Self Administration

Nurses General Nursing

Published

I work at a Retirement Home. Some residents self administer meds. If someone took too many at one time is that an error on the nurses part if it happened on her shift?

When you say, "Took too many at one time" do you mean quantity (swallowing too many at one time) or is your retirement home not doing med passes?

Specializes in Oncology.

Most facilities have pretty tight guidelines on what can be self administered and limit it to things like mouth wash, creams, nasal sprays, eye drops, and maybe inhalers- and only if the prescriber orders it as a self administered med. It sounds like your facility has people with bottles of pills in their rooms?

Specializes in Med/Surg, Ortho, ASC.
Most facilities have pretty tight guidelines on what can be self administered and limit it to things like mouth wash, creams, nasal sprays, eye drops, and maybe inhalers- and only if the prescriber orders it as a self administered med. It sounds like your facility has people with bottles of pills in their rooms?

I'm guessing that OP may be talking about an Assisted Living facility where meds are often kept in the patient's apartment.

OP, if that is the case, then I can't see how the nurse or the facility can be blamed for a competent adult's medication mistakes.

Yes bottles and blister packs etc, that's what they allow at our facility to honour the independent living only if the Dr. orders that they can.

Swallowing too many.

Yes that's what happened am saying, most allow us to administer medications for them but the acfew say they can and want to do it!

Specializes in LTC, Hospice, Case Management.

Chances are someone in your facility has done an assessment on their ability to self administer their medications on some kind of standardized form. Once that has been accurately completed (an updated periodically) and a physician order is in place to self administer then you should reasonably be free of liability. They do have a right to maintain their independence if they are deemed safe to do so.

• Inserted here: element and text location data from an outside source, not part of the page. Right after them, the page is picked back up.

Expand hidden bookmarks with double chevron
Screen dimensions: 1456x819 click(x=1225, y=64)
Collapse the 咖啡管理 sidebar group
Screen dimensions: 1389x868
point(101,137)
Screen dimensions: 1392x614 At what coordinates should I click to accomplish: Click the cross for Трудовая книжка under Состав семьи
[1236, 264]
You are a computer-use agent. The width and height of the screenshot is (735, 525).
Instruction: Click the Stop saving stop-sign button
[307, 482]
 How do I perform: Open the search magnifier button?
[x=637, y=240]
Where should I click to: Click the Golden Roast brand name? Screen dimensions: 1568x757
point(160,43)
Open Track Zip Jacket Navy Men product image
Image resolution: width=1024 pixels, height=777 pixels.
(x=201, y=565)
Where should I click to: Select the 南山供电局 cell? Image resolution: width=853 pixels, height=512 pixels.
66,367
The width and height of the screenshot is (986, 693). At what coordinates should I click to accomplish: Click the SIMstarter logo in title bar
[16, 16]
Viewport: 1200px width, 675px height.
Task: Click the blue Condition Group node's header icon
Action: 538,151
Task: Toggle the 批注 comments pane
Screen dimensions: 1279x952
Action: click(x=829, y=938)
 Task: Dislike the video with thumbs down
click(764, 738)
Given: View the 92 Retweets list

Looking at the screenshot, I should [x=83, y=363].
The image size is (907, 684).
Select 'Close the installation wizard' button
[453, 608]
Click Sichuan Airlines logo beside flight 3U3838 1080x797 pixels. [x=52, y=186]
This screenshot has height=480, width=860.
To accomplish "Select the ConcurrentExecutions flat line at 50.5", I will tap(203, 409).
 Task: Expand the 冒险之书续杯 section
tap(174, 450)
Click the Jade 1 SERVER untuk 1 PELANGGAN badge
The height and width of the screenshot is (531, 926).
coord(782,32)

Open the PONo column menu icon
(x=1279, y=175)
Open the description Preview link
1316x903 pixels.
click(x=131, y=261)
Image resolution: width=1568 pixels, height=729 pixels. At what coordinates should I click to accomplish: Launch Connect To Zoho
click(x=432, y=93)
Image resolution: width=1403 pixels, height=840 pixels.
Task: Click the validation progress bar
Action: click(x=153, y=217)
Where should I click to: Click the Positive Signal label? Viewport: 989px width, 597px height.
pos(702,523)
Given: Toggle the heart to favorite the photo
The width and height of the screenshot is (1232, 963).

We get the order when they first move in but no form is filled out for assessing this as the Dr. Already has. But I def find that their should be a form and updated monthly so that this doesn't occur. Their is some responsibility on the part of the family to agree or disagree. We do not have eyes on the back of our heads!

You are absolutely right! I wasn't thinking right about this, but yes our facility does devise a careplan that would state "is independent with self administration of medications." So in reality the only thing left to do i guess would be to still fill out an incident form as future reference

Specializes in LTC, Hospice, Case Management.

I'm still going to make a very broad assumption here that before a resident is ever allowed to move in, someone has done some sort of service plan to determine that they are in fact appropriate for your setting. I've frequently seen this include a self administration of medication assessment. Chances are, if your facility does pass medications for some residents, than those residents are getting charged more for that service. Again...I'm making assumptions based on what I've seen over the years, but if a facility CAN charge more for a service, than chances are they are probably doing a quarterly or semi-annual reassessment to determine if the residents needs have changed - this is probably where the self assessment determination is coming from, although you might not even know this is getting done.

I just know that all the "right" processes are not happening that should be happening. Therefore the families etc will put the blame on the nurses is what it boils down to!